* Extract *
“According to the letter, responding employees’ view of the honesty and integrity of senior leaders fell from 87% approval in 2020 to 53% approval in 2021, bringing the FTC from best to worst among all surveyed federal agencies.” The Chairman of the House of Representatives’ Committee on Oversight and Accountability, James Comer (R-KY), announced an investigation this week into accusations raised by former Federal Trade Commission (FTC) Commissioner Christine Wilson in her resignation against the conduct of FTC Chair Lina Khan.

Wilson sent a letter to President Joe Biden in March claiming that his appointment of Khan as Chair brought “an abrupt halt” to Biden’s promised “return to normalcy” for the agency. She said that Khan “scorned and sidelined” knowledgeable career staff, in part by imposing a gag order on staff “that prevented them from engaging in consumer and business education — a vote of no confidence in our staff and a disservice to those we serve.”

* Information given *
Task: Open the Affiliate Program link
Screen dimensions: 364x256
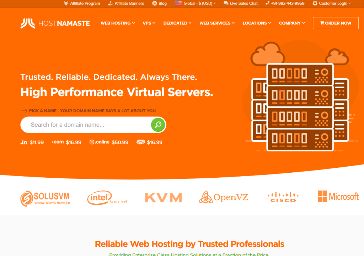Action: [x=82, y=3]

...

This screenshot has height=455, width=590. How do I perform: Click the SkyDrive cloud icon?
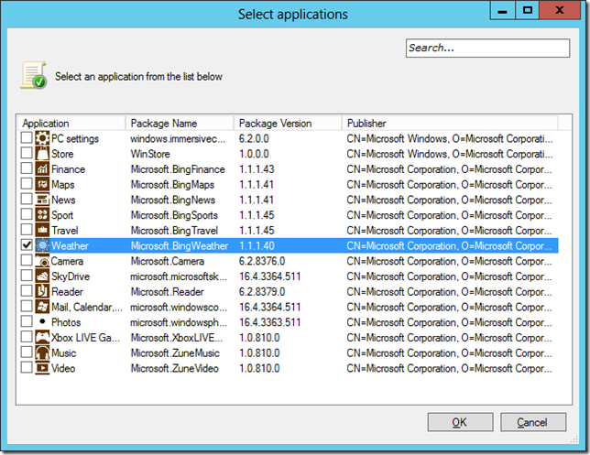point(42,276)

* Task list *
**A)** Rewrite the paragraph of the FTC article that begins "Wilson sent a letter" as a short bulleted list, keeping its main facts.
**B)** Using the FTC article, answer these questions:
(i) What were the approval figures for senior leaders' honesty and integrity in 2020 and in 2021?
(ii) Who announced the investigation into the accusations against Lina Khan?
(iii) In what month did Wilson send her letter to President Biden?

* Final answers *
**A)**
- In March, Wilson wrote to President Joe Biden claiming that his appointment of Khan as Chair brought "an abrupt halt" to his promised "return to normalcy" for the agency.
- She said Khan "scorned and sidelined" knowledgeable career staff.
- Part of this was a gag order that prevented staff from engaging in consumer and business education.
- Wilson called the gag order a vote of no confidence in the staff and a disservice to those the agency serves.

**B)**
(i) Approval was 87% in 2020 and 53% in 2021.
(ii) James Comer (R-KY), Chairman of the House of Representatives' Committee on Oversight and Accountability.
(iii) March.